Naukowcy z projektu Mycelium zaproponowali nowe podejście do AI wspierającego naukę zespołową, gdzie kluczem nie jest skalowanie pojedynczych modeli, lecz skalowanie połączeń między ludźmi a systemami AI. Zamiast jednego asystenta AI pracującego z jednym badaczem, system działa jak multi-użytkownikowy co-naukowiec, który automatycznie śledzi obserwacje i hipotezy, widzi, jak się do siebie odnoszą, i kieruje je do osoby lub agenta, który może z nich korzystać.

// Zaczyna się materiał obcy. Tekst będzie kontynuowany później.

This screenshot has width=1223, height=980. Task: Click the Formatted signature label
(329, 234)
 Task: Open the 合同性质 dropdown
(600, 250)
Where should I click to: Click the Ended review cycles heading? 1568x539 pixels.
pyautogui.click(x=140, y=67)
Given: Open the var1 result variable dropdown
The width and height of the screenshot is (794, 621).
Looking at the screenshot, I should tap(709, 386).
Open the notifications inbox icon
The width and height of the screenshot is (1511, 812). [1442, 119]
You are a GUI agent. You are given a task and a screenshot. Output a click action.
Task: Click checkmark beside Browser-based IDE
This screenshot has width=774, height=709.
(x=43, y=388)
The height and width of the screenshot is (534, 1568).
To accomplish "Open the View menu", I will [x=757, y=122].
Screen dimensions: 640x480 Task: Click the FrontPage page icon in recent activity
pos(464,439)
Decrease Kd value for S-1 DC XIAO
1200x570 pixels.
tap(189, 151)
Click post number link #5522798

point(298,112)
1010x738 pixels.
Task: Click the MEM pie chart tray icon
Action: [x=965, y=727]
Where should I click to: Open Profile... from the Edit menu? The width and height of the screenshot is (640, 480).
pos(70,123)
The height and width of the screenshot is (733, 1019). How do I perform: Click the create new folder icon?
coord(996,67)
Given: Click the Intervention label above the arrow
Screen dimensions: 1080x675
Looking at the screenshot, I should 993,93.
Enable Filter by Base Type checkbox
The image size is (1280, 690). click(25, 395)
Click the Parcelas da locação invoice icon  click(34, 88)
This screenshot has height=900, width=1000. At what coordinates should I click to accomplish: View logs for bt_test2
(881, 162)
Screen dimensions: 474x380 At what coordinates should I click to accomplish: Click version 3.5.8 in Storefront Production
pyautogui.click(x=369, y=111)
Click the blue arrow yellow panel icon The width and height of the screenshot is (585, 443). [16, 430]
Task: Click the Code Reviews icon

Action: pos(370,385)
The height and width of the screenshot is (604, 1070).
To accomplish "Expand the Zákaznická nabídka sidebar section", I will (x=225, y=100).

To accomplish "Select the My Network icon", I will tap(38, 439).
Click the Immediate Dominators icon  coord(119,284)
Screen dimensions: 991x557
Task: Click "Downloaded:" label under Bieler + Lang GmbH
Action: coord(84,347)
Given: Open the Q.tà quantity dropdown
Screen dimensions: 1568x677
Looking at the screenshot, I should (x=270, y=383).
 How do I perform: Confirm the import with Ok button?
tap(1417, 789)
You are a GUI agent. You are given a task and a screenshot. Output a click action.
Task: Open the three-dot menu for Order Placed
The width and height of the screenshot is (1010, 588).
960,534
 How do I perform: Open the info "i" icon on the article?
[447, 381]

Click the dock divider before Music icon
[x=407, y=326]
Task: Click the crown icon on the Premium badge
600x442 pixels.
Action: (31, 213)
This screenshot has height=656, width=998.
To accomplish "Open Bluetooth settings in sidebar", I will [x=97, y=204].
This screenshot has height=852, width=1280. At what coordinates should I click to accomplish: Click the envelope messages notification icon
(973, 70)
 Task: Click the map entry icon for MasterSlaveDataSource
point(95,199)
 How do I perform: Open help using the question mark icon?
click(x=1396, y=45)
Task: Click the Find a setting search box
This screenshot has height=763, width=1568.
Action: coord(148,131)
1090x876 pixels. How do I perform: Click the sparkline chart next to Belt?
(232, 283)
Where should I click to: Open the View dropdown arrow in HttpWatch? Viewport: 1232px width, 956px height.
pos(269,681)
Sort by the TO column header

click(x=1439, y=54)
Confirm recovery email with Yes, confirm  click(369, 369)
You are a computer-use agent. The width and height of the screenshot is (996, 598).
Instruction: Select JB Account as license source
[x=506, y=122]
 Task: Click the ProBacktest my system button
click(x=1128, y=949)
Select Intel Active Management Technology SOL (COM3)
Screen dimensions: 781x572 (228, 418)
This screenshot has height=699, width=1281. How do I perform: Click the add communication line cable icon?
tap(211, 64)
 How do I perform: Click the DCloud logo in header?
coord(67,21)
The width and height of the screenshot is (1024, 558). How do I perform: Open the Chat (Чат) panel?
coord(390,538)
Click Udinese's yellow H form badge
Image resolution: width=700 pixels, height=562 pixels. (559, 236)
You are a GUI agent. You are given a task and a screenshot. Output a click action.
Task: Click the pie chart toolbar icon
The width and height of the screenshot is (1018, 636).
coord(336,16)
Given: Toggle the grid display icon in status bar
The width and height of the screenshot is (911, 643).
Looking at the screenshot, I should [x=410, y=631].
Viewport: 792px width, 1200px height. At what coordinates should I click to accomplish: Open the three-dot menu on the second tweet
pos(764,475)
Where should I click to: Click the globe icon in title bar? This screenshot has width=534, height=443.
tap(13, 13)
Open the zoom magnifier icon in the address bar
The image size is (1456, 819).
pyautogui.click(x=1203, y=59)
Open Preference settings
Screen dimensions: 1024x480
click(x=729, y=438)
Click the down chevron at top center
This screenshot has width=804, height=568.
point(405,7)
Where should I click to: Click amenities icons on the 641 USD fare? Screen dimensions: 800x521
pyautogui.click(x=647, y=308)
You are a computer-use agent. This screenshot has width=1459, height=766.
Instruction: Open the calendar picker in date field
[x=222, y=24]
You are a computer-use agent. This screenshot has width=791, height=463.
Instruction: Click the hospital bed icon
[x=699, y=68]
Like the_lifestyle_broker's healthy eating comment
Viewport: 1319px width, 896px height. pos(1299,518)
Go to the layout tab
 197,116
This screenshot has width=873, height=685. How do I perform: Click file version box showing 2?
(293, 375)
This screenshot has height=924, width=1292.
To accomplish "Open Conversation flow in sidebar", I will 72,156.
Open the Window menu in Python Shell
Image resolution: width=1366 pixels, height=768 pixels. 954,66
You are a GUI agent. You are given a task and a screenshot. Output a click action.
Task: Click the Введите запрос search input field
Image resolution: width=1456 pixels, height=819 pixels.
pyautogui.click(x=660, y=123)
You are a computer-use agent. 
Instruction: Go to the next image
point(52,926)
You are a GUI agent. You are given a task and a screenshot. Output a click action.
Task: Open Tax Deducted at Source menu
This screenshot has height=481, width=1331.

Pomysł vychodzi z obserwacji, że problemy naukowe nigdy nie rozwiązuje jeden myśliciel - rozwiązuje je zespół ludzi z różnymi doświadczeniami, wiedzą z pierwszej ręki i intuicją domenową. Mycelium działa jako aktywna wspólna przestrzeń pracy, łowiąc ważne spostrzeżenia, które później trafiają do odpowiednich osób lub agentów. System automatycznie łączy rozsiane konteksty naukowe, działając na zasadzie rzadkiego obliczenia warunkowego rozproszonych kontekstów badawczych.
W pierwszym empirycznym teście na projekcie biologii multi-omics system wykazał, jak faktycznie działa: lokalne odkrycie analityczne dotarło do specjalisty z innej dziedziny, co zamieniło je w mechanistyczne ograniczenie, a potem w nowy eksperyment. To pokazuje, że przyszłość AI dla nauki może leżeć nie w coraz potężniejszych modelach, ale w inteligentnym łączeniu zdolności zespołów - zarówno ludzkich, jak i sztucznych.